I'm for defaulting to a max duration for recv_timeout. I'd also like to note that this could still panic for unreasonable values of last_recv (near the representational limit).

I'd also like to note that this could still panic for unreasonable values of last_recv (near the representational limit).

This is true, but in practice last_recv is fully under our control, and is always the result of calling Instant::now() (unlike any of the timeout parameters, which ultimately come from outside, either directly from the BFD peer or indirectly by way of Nexus -> mgd in terms of parameters). I think it's okay to leave the + in here because of that?

I could also drop this in a comment if you think that'd be an improvement. I'm on the fence.

I think it'd be slightly better to deal with it separately:

Make sure recv_timeout is sensible when it is set ("by construction").

If the checked add fails you return the maximum representable or something like that. In that case it should only fail if the value was tempered with or we're at the heat-death of the universe so we can return whatever. Not doing this last unchecked add at least doesn't trick us into checking (with our brains) every time we look at it.

nicolaskagami · 2026-06-22T19:50:51Z

+    pub fn packet_received(
+        &mut self,
+        packet: packet::Control,
+        now: Instant,
+    ) -> PacketReceivedResult {
+        self.update_remote_peer_info(&packet);
+        self.recv_deadline = next_recv_deadline(&self.local, now);
+
+        if packet.poll() {
+            let mut pkt = self.make_packet_to_send();
+            pkt.set_final();
+            self.poll_responses.push_back(pkt);
+        }
+
+        match packet.state() {
+            packet::State::Peer(peer_state) => {
+                self.update_remote_peer_state(peer_state)
+            }
+            packet::State::Unknown(_) => PacketReceivedResult::UnknownPeerState,
+        }
+    }


I noticed that we don't persist the remote state (bfd.RemoteSessionState).

I understand that on normal circumstances it may not matter, but there are a few RFC statements that explicitly check for it (6.8.6, 6.8.7).

nicolaskagami · 2026-06-22T20:28:02Z

+    // I don't think we support demand mode? But that means this calculation is
+    // wrong for async (wrong multiplier, isn't considering remote min tx)?
+    let recv_timeout = local
+        .required_min_rx
+        .saturating_mul(u32::from(local.detection_multiplier.get()));


Agreed. According to the RFC, we should use the remote detection mult for async mode, though I admit it feels weird to use the remote one.

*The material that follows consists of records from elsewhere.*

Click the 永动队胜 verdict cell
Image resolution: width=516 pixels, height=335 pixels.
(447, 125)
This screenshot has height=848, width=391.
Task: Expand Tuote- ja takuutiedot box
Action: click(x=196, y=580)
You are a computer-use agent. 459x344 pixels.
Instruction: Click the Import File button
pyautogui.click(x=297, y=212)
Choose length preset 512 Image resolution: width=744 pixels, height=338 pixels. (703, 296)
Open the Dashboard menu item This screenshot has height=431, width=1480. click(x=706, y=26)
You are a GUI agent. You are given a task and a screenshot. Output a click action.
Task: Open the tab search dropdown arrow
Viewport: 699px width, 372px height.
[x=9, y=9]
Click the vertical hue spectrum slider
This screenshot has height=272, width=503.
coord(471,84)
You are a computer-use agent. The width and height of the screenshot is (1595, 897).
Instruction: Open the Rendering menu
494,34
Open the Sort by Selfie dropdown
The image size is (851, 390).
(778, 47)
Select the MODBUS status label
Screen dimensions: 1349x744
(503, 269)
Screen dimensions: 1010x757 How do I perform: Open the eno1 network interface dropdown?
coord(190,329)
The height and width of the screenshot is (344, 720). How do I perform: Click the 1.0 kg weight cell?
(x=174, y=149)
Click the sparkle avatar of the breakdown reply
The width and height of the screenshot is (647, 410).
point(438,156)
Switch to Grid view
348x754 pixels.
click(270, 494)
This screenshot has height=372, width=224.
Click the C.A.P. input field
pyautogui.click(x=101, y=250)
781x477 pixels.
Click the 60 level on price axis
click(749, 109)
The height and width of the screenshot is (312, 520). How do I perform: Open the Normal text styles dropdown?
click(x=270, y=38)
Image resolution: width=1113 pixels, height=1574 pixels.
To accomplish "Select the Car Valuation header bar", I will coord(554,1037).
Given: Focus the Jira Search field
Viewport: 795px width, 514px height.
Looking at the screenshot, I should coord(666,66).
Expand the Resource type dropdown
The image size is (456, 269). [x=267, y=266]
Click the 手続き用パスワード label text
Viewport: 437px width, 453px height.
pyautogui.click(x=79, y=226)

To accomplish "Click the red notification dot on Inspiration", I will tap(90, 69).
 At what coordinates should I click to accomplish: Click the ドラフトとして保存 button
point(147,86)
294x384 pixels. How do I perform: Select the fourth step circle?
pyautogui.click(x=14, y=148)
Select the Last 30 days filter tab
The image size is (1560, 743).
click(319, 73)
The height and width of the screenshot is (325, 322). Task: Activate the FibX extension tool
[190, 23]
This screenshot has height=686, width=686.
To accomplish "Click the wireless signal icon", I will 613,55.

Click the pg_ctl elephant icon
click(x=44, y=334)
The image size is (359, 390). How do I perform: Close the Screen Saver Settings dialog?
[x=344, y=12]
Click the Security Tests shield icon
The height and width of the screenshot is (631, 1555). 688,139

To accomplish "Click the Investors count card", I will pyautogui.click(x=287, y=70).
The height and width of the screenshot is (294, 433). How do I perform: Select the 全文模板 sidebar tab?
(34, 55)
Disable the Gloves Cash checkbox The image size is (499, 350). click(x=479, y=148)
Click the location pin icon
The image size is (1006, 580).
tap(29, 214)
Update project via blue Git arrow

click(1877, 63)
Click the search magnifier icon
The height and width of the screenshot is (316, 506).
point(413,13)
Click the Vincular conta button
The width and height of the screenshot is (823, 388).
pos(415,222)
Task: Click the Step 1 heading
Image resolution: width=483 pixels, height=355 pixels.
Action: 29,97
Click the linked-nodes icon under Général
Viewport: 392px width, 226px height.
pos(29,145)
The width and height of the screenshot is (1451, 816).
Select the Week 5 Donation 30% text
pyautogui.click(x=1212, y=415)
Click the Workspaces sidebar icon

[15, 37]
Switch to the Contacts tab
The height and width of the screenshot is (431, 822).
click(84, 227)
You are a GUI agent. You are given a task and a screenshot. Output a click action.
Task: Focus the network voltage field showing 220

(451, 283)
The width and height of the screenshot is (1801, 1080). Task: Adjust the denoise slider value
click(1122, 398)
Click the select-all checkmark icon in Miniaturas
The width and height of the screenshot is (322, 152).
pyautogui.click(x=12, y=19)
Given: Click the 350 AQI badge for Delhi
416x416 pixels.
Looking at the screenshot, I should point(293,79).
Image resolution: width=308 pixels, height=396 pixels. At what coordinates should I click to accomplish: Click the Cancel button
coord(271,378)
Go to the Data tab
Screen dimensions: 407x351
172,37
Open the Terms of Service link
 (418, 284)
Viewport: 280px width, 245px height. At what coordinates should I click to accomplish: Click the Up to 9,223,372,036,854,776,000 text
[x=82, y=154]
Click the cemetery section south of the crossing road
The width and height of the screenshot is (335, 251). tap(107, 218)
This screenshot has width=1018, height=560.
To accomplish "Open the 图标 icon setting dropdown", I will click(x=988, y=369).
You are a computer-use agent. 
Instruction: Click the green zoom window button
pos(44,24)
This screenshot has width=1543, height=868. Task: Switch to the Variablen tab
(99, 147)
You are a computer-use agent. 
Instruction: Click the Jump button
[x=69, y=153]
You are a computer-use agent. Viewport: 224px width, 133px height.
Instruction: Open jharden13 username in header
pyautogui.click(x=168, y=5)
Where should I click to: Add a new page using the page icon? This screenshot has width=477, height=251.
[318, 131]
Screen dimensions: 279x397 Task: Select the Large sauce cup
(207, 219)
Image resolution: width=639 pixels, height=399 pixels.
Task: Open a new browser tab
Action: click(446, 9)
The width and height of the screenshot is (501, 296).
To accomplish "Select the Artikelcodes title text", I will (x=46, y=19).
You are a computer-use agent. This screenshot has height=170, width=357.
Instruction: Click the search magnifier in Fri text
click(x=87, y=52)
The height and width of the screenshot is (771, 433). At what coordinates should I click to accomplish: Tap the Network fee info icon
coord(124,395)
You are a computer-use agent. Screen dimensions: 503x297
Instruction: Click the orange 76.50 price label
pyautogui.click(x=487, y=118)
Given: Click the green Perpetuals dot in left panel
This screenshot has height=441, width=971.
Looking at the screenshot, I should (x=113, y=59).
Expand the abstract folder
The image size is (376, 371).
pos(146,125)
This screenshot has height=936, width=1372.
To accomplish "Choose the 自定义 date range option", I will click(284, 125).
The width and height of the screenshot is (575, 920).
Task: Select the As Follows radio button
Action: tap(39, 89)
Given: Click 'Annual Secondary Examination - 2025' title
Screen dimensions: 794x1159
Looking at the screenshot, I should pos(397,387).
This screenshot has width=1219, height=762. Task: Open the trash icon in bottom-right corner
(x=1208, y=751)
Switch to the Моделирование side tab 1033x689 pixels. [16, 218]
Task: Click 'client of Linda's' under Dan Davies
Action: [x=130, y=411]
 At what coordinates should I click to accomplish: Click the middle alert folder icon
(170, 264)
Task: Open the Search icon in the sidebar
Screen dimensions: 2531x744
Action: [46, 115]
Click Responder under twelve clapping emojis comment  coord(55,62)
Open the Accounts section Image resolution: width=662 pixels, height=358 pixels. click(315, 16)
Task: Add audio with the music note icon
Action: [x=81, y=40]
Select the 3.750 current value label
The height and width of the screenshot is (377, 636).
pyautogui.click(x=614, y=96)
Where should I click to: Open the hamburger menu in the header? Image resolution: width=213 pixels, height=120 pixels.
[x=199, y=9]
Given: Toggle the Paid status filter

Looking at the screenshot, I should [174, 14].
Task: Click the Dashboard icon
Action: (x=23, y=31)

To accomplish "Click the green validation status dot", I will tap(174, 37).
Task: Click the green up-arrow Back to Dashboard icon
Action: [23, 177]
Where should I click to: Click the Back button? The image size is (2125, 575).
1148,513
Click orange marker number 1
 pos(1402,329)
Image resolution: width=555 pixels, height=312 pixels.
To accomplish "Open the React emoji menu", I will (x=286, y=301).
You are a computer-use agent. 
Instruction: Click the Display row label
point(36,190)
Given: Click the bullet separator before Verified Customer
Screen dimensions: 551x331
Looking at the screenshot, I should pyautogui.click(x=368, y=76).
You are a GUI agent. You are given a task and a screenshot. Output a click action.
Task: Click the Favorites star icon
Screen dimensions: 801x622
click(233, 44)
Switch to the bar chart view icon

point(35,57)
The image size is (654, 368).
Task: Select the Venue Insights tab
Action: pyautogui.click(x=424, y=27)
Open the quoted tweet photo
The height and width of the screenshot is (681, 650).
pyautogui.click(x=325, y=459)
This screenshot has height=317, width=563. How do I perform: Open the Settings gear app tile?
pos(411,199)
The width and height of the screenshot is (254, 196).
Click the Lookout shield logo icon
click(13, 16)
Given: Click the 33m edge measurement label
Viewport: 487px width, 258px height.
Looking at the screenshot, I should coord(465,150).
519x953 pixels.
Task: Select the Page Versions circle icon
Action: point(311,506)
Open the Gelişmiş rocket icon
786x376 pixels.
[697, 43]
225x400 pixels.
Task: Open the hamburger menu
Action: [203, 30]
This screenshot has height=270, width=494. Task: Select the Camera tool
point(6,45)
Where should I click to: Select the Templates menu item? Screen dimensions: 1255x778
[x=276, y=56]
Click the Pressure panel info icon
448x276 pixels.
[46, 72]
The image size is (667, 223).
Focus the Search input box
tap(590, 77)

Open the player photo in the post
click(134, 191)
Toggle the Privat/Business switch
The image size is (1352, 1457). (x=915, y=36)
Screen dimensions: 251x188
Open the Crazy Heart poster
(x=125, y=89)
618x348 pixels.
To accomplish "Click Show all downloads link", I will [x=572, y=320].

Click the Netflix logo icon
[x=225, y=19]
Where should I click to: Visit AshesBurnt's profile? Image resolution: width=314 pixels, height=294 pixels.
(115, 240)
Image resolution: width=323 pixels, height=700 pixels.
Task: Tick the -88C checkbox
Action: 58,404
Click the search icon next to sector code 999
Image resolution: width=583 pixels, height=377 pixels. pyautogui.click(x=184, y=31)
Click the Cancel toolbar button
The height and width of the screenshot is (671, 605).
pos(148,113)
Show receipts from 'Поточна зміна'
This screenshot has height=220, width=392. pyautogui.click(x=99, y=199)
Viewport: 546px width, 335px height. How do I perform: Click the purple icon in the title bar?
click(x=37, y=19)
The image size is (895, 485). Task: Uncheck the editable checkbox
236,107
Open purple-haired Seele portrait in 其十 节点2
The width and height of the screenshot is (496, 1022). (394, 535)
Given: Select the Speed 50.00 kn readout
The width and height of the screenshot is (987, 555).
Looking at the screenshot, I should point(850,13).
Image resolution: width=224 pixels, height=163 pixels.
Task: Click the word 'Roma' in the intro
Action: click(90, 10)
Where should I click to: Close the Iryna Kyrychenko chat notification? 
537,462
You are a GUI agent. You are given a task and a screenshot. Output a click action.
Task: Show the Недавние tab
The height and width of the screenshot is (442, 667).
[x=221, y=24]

In Asynchronous mode, the Detection Time calculated in the local system is equal to the value of Detect Mult received from the remote system, multiplied by the agreed transmit interval of the remote system (the greater of bfd.RequiredMinRxInterval and the last received Desired Min TX Interval)

nicolaskagami · 2026-06-22T20:42:52Z

+    pub fn packet_received(
+        &mut self,
+        packet: packet::Control,
+        now: Instant,
+    ) -> PacketReceivedResult {
+        self.update_remote_peer_info(&packet);
+        self.recv_deadline = next_recv_deadline(&self.local, now);
+
+        if packet.poll() {
+            let mut pkt = self.make_packet_to_send();
+            pkt.set_final();
+            self.poll_responses.push_back(pkt);
+        }
+
+        match packet.state() {
+            packet::State::Peer(peer_state) => {
+                self.update_remote_peer_state(peer_state)
+            }
+            packet::State::Unknown(_) => PacketReceivedResult::UnknownPeerState,
+        }
+    }


An argument could be made here to ignore packets signaling an unknown state. Ideally, that would happen along with a more strongly typed packet input. Your addition of a NonZeroU8 field is a great step in this direction (as per "parse, don't validate") but I don't think we should tackle it in this PR.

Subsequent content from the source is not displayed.